• TEXTE FOURNI
..........

On y verra ainsi s’aligner ligne après ligne les paires de nombres premiers jumeaux, ainsi, la ligne
(1) se voit de la sorte :
2 3 5 – 7 – – – 11 – 13 – – – 17- 19 – – – 23 – (25)
la ligne (2) verra les nombres premiers et les jumeaux suivants :
– – – 29 – 31 – – – – – 37 – – – 41 – 43 – – -47 – (49) <= 35 a été coché comme 5m
L'on remarque en effet que 25 – 1 = 24 ……..divisible par 24
" " " aussi que 49 – 1 = 48 = 2×24
Et si l'on nomme p et q deux nombres premiers quelconques, on remarquera
que p² – q² = 24m
25² – 1 = 624 = 24×26
En fait, vous l'avez démontré, tout (6k+/-1)² – 1 = 24m.

..........

Relevés de repérage d'éléments
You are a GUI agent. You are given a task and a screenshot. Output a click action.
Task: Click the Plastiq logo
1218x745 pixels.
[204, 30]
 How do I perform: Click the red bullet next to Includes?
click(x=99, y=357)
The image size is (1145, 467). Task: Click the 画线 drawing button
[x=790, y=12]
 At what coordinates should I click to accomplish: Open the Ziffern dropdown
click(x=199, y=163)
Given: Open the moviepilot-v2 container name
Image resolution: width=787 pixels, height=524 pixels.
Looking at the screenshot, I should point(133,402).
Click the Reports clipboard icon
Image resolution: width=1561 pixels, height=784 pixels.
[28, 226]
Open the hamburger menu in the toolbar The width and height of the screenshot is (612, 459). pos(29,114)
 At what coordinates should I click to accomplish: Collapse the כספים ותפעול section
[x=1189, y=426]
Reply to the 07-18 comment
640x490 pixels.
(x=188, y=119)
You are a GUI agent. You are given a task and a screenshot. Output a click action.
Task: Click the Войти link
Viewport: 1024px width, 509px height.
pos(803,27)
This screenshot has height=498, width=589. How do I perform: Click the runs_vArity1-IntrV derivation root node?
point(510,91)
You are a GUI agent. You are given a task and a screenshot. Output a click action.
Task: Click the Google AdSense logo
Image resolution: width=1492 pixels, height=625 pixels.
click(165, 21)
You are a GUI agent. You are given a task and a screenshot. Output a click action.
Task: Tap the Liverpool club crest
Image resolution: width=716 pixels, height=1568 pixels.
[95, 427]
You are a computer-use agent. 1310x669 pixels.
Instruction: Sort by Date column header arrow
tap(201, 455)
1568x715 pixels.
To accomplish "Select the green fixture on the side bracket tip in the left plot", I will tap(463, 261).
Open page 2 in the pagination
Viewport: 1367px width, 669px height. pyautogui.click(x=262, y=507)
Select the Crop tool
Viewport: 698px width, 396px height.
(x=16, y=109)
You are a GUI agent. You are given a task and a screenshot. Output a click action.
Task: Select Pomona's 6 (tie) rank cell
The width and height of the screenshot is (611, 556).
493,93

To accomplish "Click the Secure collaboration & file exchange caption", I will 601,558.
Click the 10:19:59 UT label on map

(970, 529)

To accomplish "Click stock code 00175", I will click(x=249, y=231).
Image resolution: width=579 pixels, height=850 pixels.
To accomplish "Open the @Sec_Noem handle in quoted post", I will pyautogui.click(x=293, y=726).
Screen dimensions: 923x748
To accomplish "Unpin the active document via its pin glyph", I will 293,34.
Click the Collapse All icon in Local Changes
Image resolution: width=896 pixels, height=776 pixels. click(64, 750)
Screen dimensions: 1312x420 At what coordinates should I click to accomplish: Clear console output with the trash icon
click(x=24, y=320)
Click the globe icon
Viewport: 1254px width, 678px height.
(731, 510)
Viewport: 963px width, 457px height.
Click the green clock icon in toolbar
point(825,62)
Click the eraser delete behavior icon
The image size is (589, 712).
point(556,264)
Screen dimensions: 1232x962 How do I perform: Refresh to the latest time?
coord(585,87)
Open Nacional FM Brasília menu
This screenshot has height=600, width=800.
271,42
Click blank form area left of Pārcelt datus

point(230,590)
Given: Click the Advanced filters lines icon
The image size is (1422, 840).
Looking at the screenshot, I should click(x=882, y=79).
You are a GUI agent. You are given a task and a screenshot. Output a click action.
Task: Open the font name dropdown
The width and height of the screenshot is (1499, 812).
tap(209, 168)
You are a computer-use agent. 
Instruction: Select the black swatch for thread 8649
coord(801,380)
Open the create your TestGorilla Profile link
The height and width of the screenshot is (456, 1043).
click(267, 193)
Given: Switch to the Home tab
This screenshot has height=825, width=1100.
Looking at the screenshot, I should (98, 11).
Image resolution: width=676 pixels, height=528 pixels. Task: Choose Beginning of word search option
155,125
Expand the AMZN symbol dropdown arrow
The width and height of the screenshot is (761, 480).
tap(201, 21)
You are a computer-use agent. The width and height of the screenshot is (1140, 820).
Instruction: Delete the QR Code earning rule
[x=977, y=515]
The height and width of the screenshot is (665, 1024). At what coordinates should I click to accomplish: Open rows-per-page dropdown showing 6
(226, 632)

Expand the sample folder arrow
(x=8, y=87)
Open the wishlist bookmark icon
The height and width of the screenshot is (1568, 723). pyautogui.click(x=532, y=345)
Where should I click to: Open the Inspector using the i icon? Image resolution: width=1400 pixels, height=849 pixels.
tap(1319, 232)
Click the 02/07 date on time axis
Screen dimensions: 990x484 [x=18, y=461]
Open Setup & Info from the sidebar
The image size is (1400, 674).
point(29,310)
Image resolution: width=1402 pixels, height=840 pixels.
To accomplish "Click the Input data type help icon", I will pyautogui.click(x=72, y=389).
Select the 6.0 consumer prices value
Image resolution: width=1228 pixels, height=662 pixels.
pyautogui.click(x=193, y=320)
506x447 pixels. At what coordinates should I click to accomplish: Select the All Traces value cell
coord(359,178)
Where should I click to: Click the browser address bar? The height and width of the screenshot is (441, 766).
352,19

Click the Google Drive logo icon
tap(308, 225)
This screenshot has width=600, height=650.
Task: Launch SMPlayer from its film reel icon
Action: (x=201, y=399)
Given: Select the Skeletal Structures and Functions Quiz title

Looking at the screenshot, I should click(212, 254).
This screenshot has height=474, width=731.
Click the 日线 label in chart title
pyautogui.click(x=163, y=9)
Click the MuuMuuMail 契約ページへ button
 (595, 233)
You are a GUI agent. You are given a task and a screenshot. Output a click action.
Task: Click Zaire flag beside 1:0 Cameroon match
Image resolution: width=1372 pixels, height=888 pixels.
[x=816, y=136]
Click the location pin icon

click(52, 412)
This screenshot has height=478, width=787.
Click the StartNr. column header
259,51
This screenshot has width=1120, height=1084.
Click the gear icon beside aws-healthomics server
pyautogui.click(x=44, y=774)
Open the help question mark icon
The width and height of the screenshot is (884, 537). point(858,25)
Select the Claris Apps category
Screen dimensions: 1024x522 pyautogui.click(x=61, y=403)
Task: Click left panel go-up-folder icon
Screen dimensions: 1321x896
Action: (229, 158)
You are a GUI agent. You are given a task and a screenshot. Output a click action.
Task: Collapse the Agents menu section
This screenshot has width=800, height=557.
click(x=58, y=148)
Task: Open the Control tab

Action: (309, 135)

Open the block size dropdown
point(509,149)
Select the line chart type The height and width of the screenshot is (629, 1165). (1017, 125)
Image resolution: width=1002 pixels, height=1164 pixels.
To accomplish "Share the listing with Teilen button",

..........

• CONSIGNES
(a) Traduisez en anglais la phrase suivante du texte sur les nombres premiers jumeaux : « En fait, vous l'avez démontré, tout (6k+/-1)² – 1 = 24m. »
(b) Rédigez la suite du texte sur les nombres premiers jumeaux à partir de sa dernière phrase.

• RÉPONSES
(a) In fact, as you have shown, every (6k+/-1)² – 1 = 24m.

(b)
Ce crible d'Eratosthène à 24 colonnes vous donne l'explication selon laquelle il est nécessaire
que tout p soit supérieur à 3 ( a fortiori, supérieur à 2 ).
Tout l'intérêt de ce tableau des nombres premiers à 24 colonnes est de se poser comme une base de réflexion au sujet de l'existence et de la pérennité des nombres premiers jumeaux dans l'infini des nombres entiers.
Merci de votre article, qui rejoint mes recherches.